In third day of votes, House approves bill fast tracking gas pipeline approvals
November 21, 2013
Washington, D.C. — 

For the third day this week, the U.S. House of Representatives wasted scarce floor time to debate and vote on legislation granting favors to the oil and gas industry. Today’s bill seeks to speed gas pipeline approvals—an industry priority in the midst of the current fracking-enabled gas drilling rush.

By a vote of 252–165, House members approved HR 1900, the final in a series of pro-industry, anti-environment bills up for a vote this week.
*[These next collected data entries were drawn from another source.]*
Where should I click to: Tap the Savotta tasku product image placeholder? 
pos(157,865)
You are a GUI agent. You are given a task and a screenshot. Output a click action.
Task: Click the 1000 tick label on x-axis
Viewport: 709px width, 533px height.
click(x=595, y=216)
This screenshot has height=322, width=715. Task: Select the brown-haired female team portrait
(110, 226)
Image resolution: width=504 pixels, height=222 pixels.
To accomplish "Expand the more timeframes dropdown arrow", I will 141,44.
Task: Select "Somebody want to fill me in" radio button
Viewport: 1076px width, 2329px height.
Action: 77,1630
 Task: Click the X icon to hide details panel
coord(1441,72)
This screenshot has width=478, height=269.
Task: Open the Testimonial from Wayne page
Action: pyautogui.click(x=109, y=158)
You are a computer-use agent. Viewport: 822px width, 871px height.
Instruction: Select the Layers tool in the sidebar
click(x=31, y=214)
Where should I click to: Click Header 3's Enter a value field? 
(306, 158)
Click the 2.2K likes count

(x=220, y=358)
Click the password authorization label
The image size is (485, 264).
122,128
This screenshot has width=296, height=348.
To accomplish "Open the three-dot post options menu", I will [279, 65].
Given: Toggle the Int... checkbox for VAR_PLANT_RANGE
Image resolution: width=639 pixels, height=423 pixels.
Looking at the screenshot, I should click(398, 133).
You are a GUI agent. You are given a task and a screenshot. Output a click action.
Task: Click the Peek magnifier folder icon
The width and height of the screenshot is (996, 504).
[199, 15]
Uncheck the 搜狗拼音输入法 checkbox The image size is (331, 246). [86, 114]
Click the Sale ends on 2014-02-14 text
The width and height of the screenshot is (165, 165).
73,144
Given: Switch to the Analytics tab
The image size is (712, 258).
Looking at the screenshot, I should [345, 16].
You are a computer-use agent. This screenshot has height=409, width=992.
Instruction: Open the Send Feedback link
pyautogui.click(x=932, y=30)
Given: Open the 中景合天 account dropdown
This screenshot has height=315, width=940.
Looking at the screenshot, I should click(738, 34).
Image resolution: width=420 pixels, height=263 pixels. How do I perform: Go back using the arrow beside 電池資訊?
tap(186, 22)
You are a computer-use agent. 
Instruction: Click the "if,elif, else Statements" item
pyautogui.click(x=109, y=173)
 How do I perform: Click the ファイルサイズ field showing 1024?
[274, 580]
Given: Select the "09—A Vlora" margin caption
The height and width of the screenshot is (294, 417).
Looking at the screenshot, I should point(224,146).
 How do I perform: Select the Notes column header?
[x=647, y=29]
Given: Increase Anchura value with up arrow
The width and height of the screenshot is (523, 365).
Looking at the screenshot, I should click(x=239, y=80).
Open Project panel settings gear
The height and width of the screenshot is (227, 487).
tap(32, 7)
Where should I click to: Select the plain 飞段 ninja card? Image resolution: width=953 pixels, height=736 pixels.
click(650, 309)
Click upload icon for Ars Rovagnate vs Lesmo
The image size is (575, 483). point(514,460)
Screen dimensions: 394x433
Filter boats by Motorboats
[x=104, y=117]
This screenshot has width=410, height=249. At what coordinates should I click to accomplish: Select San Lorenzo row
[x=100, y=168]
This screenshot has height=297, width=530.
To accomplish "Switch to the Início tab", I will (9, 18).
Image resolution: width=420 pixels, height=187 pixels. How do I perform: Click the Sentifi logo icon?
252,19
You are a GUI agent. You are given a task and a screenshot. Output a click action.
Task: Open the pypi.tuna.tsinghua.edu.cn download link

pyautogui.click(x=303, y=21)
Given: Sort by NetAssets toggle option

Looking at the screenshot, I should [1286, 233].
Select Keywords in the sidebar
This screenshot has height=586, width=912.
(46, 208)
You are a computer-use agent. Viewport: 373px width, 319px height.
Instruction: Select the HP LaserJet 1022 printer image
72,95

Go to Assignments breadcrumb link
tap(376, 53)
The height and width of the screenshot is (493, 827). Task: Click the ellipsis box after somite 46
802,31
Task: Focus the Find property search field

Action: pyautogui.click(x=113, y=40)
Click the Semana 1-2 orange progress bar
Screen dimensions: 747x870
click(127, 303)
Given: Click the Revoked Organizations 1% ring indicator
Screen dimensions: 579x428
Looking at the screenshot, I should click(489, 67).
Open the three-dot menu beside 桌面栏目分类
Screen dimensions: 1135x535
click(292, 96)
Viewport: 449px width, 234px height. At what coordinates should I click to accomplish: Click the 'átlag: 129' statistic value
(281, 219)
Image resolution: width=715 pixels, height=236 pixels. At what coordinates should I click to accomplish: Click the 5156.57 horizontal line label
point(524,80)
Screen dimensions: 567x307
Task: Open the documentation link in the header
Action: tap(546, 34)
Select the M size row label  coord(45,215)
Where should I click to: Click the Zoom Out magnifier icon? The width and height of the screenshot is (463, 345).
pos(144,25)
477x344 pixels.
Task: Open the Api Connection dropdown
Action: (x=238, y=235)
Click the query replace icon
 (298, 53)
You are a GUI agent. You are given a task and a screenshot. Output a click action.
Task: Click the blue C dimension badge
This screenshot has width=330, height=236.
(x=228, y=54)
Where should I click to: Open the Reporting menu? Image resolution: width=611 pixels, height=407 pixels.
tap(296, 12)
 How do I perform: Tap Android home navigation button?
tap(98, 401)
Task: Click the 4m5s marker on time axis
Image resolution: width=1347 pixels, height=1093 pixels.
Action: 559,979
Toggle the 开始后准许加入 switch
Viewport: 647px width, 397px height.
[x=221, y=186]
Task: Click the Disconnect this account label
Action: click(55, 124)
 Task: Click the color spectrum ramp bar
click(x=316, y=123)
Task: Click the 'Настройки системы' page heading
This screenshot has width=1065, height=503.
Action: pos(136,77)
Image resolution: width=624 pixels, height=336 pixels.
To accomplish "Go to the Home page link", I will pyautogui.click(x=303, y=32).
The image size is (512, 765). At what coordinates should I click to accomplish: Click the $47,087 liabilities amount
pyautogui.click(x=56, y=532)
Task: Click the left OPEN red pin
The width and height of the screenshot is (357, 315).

None of the bills are expected to be taken up by the U.S. Senate.

Among other things, HR 1900 would require automatic approval of gas pipelines within arbitrary timeframes and limit input and participation from the public on proposed gas pipeline projects, including property owners subject to eminent domain proceedings.

This week’s string of votes comes as a new study from the Citizens for Responsibility and Ethics in Washington shows that oil and gas industry contributions to congressional campaigns grew 231 percent between 2004 and 2012 in districts and states with fracking activity.

The following is a statement from Earthjustice Senior Legislative Representative Jessica Ennis:

“This week, House Majority Leadership showed that they’ll sacrifice just about anything for the oil and gas industry, whether it’s the hunters and fishermen who enjoy using our public lands, parents trying to protect their children from the health impacts of fracking, even the rights of property owners along proposed gas pipeline projects.

“The reason for this loyalty? Look no further than a damning report out yesterday showing a 231 percent increase in industry contributions to candidates in areas of fracking activity.

“In the wake of the government shutdown, Congress may be back to work. But clearly it’s not the American people they’re working for.”